Ryan’s Office Pushes Back On Reports That He’s Considering Retiring

House Speaker Paul Ryan of Wis., listens during a news conference about Harvey relief efforts after a meeting with House Republicans, Wednesday, Sept. 6, 2017, on Capitol Hill in Washington. (AP Photo/Jacquelyn Martin)
Jacquelyn Martin/AP

Following reports indicating that House Speaker Paul Ryan (R-WI) is seriously considering retiring from Congress, a spokeswoman for the speaker said that he is “not going anywhere anytime soon.”

Strong indicated that Brendan Buck, a counselor to Ryan, would have additional comment, but he had not yet weighed in early Thursday afternoon.

Ryan also addressed speculation that he is thinking about retiring on Thursday. Asked as he was leaving his weekly press briefing whether he was quitting any time soon, Ryan replied, “I’m not.”

Two recent reports sparked the speculation.

The Huffington Post reported on Wednesday night that Republicans in Congress have been hearing rumors and speculation that Ryan will step aside soon now that he’s on the cusp of passing tax cuts, a long-held dream of his.

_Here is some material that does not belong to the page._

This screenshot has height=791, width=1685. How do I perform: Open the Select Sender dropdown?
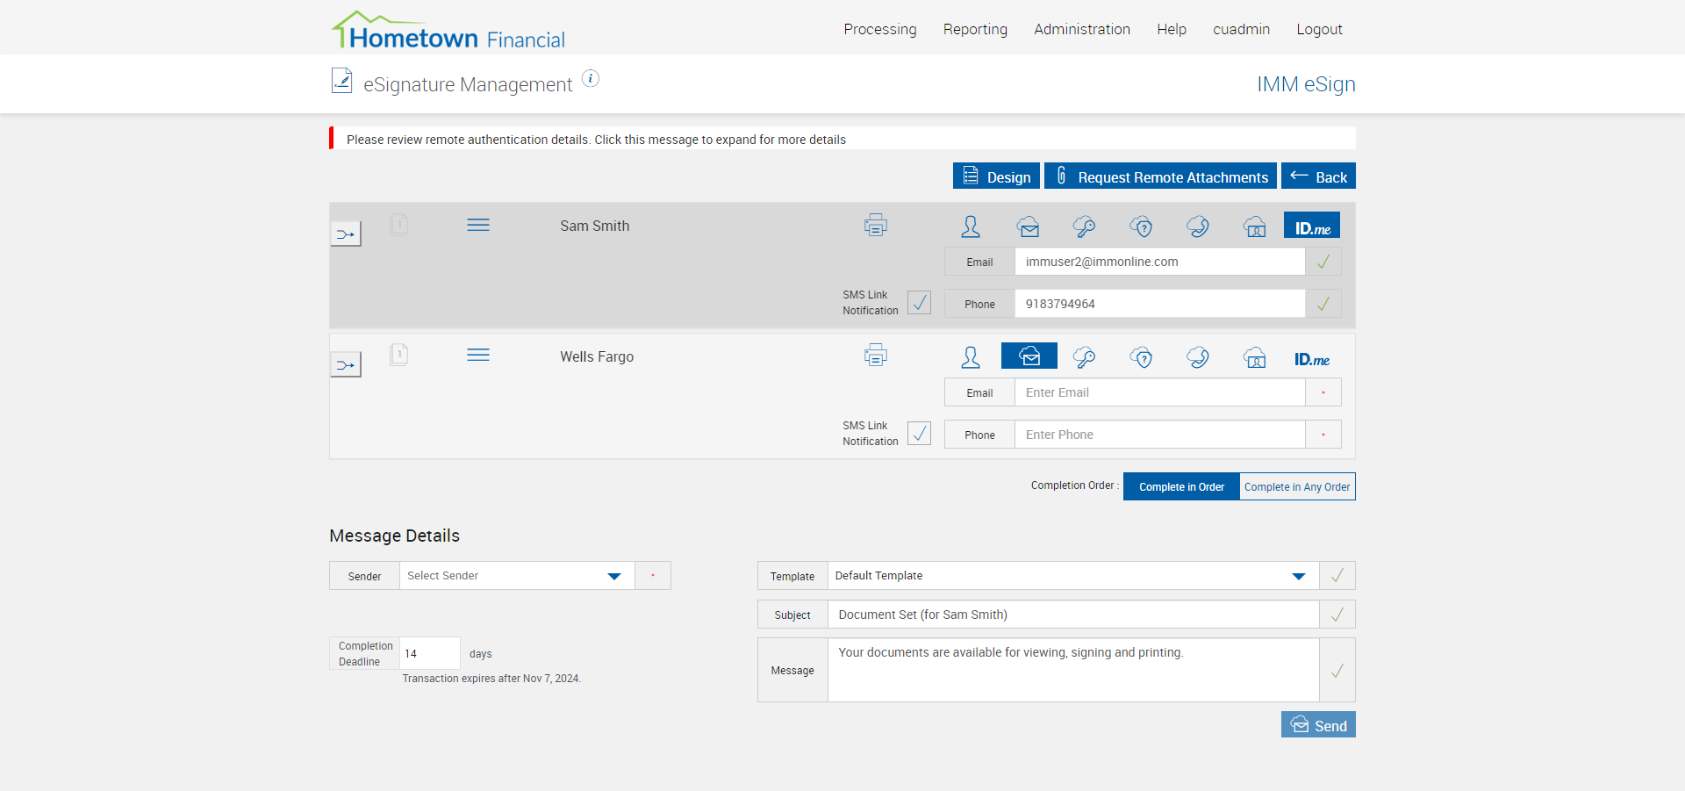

Politico followed up Thursday afternoon reporting that Ryan has told confidants that this will be his final term as speaker and that he’s considering retiring from Congress altogether at the end of this congress. Per Politico:

More recently, over closely held conversations with his kitchen cabinet, Ryan’s preference has become clear: He would like to serve through Election Day 2018 and retire ahead of the next Congress.

After the Politico report dropped, CNN published a report that Ryan has been “soul searching” about his future with close friends, and that those friends think it’s possible Ryan could leave Congress after the 2018 election.

Asked about the reports that Ryan is considering retirement, White House Press Secretary Sarah Huckabee Sanders said Thursday afternoon that Trump spoke with Ryan recently and that the speaker assured him that the reports were not accurate.

“The President did speak to the speaker not too long ago, and made sure that the speaker knew very clearly, in no uncertain terms, that if that news was true he was very unhappy with it. The speaker has assured the President that those were not accurate reports, and they look forward to working together for a long time to come,” Sanders told reporters at the daily press briefing.